[Records from a data collection]
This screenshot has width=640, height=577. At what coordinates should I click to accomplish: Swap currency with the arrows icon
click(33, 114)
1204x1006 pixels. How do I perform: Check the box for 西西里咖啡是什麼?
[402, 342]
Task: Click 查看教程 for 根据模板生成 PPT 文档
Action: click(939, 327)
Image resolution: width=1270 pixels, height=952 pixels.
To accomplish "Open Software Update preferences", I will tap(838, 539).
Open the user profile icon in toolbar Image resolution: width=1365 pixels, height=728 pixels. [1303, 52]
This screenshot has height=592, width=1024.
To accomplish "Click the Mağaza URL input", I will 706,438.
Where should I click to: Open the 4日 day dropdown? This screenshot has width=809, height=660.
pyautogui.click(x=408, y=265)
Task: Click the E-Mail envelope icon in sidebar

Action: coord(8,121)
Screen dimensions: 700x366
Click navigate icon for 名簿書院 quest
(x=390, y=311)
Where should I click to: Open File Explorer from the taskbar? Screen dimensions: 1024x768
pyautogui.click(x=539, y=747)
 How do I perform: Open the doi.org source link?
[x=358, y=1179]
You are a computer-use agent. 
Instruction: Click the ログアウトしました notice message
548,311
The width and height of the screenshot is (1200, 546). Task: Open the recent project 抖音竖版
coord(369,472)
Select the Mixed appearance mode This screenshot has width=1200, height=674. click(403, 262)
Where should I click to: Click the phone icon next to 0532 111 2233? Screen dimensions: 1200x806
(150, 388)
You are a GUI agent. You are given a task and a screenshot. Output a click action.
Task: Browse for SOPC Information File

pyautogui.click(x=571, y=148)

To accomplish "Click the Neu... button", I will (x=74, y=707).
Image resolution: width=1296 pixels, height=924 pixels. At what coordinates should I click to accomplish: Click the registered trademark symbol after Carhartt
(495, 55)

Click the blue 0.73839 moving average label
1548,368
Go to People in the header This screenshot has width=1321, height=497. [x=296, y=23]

» **Task**
Using the data above, print every record exactly as shown.

» **Result below**
This screenshot has width=640, height=577. At what coordinates should I click to accomplish: Swap currency with the arrows icon
click(33, 114)
1204x1006 pixels. How do I perform: Check the box for 西西里咖啡是什麼?
[402, 342]
Task: Click 查看教程 for 根据模板生成 PPT 文档
Action: click(939, 327)
Image resolution: width=1270 pixels, height=952 pixels.
To accomplish "Open Software Update preferences", I will tap(838, 539).
Open the user profile icon in toolbar Image resolution: width=1365 pixels, height=728 pixels. [1303, 52]
This screenshot has height=592, width=1024.
To accomplish "Click the Mağaza URL input", I will 706,438.
Where should I click to: Open the 4日 day dropdown? This screenshot has width=809, height=660.
pyautogui.click(x=408, y=265)
Task: Click the E-Mail envelope icon in sidebar

Action: coord(8,121)
Screen dimensions: 700x366
Click navigate icon for 名簿書院 quest
(x=390, y=311)
Where should I click to: Open File Explorer from the taskbar? Screen dimensions: 1024x768
pyautogui.click(x=539, y=747)
 How do I perform: Open the doi.org source link?
[x=358, y=1179]
You are a computer-use agent. 
Instruction: Click the ログアウトしました notice message
548,311
The width and height of the screenshot is (1200, 546). Task: Open the recent project 抖音竖版
coord(369,472)
Select the Mixed appearance mode This screenshot has width=1200, height=674. click(403, 262)
Where should I click to: Click the phone icon next to 0532 111 2233? Screen dimensions: 1200x806
(150, 388)
You are a GUI agent. You are given a task and a screenshot. Output a click action.
Task: Browse for SOPC Information File

pyautogui.click(x=571, y=148)

To accomplish "Click the Neu... button", I will (x=74, y=707).
Image resolution: width=1296 pixels, height=924 pixels. At what coordinates should I click to accomplish: Click the registered trademark symbol after Carhartt
(495, 55)

Click the blue 0.73839 moving average label
1548,368
Go to People in the header This screenshot has width=1321, height=497. [x=296, y=23]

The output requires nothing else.